For patients with neurological involvement specialist advice is advised. However, if is not immediately available, or the patient would not be able to attend an appointment, it is recommended that the health professional administer hydroxocobalamin 1 mg intramuscularly on alternate days until there is no further improvement, then administer hydroxocobalamin 1 mg intramuscularly every 2 months (NICE, 2019). Dietary advice about foods that are a good source of vitamin B12 should also be given if diet is thought to be a cause of deficiency (NICE, 2019).

Treating folate deficiency

Folate deficiency can be corrected by giving 5 mg of folic acid daily for 4 months in adults (or until term in pregnant women), and up to 15 mg daily may be required in those whose deficiency is caused by malabsorption (Newson, 2016). NICE (2019) recommend checking vitamin B12 levels in all people before starting folic acid, as treatment can mask underlying B12 deficiency, and allow neurological disease to develop.

Complications

Potential complications of B12 deficiency include (NHS Choices, 2019):

  • Increased risk of stomach cancer in those with pernicious anaemia
  • Memory loss
  • Fertility problems (reversible with treatment)
  • Vision problems
  • Loss of co-ordination.

Potential complications of folate deficiency include (NHS Choices, 2019):

  • Fertility problems (reversible with treatment)
  • Increased risk of cardiovascular disease
  • Increased risk of some cancers (eg bowel cancer)
  • Increased risk of premature birth in pregnancy
  • Increased risk of neural tube defects in pregnancy.

Prognosis

Before advances in medicine, deficiencies of both B12 and folate could potentially lead to long-term problems, and in the case of B12 deficiency, it could result in a fatal outcome (Kerkar, 2018). This is no longer the case and early detection and treatment allows the majority of those affected to live a normal life with no long-term adverse effects. The only exception is for patients who have suffered a severe deficiency of B12 and have developed neurological complications. These may unfortunately not be reversible (NICE, 2019).

Conclusion

Given the high prevalence of this condition, practice nurses and nurse prescribers will almost certainly be involved in the recognition and care of patients who develop B12 and folate deficiencies. Early recognition and treatment are essential if long-term damage is to be avoided. Practice nurses can play an essential role in getting patients diagnosed and treated early, before complications set in.
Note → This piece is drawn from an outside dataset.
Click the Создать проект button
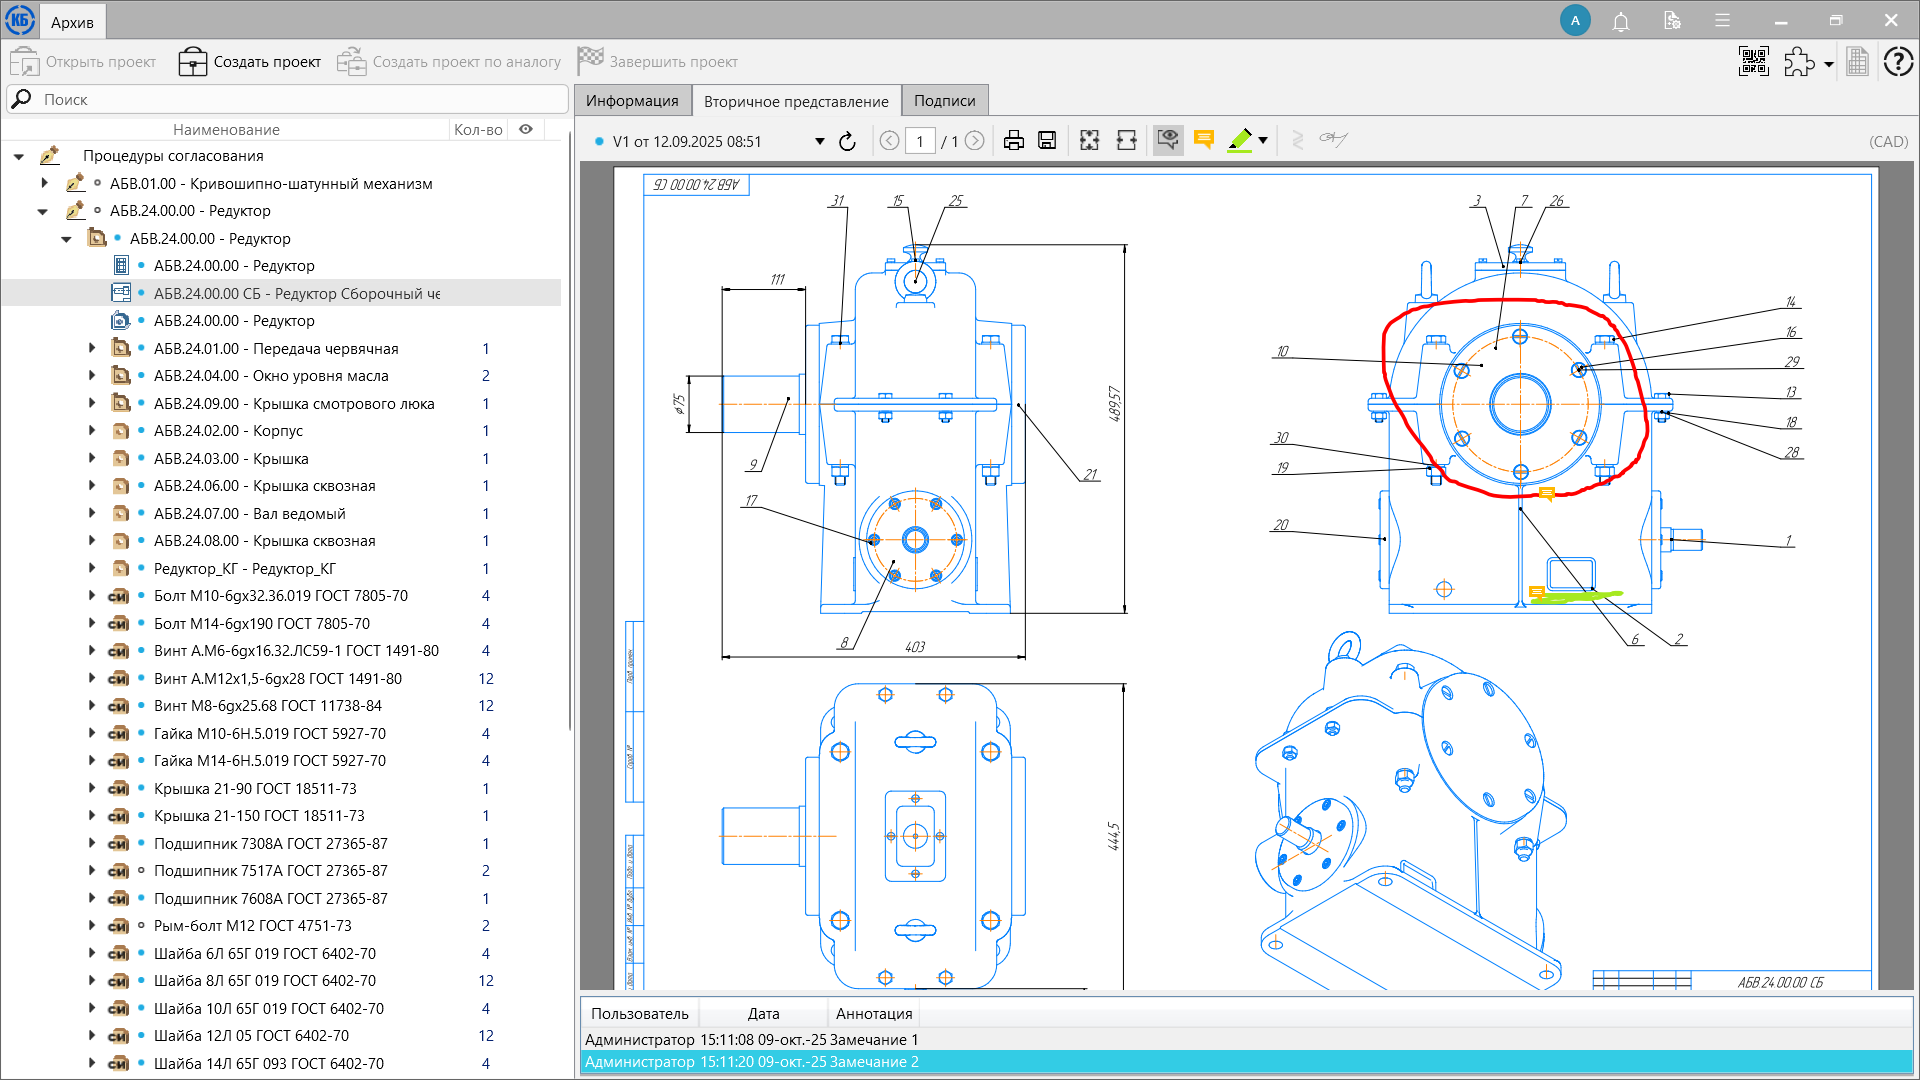 250,62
It is hoped that this article has enhanced knowledge and understanding of the conditions discussed and will give readers more insight and confidence enabling them to request investigations so that treatment can be initiated and quality of life can be maintained.

KEY POINTS:

  • Vitamin B12 and folic acid are essential for a number of physiological functions in the body and can be obtained from a variety of food sources
  • Signs and symptoms of B12 deficiency have an insidious onset and some patients may not develop any symptoms that trouble them until their deficiency is severe. In contrast, symptoms of folic acid deficiency occur much more rapidly
  • There is currently no gold standard test to define deficiency and it is therefore very important to get a detailed clinical history and assessment so that blood test results can be correlated to aid diagnosis
  • Treatment of both deficiencies allows the majority of those affected to live a normal life with no long-term adverse effects

CPD reflective practice:

  • What are the signs and symptoms of B12 and folate deficiencies?
  • Which investigations would you order in a patient with symptoms of B12 deficiency?
  • In a patient with sub-clinical results, how would you proceed?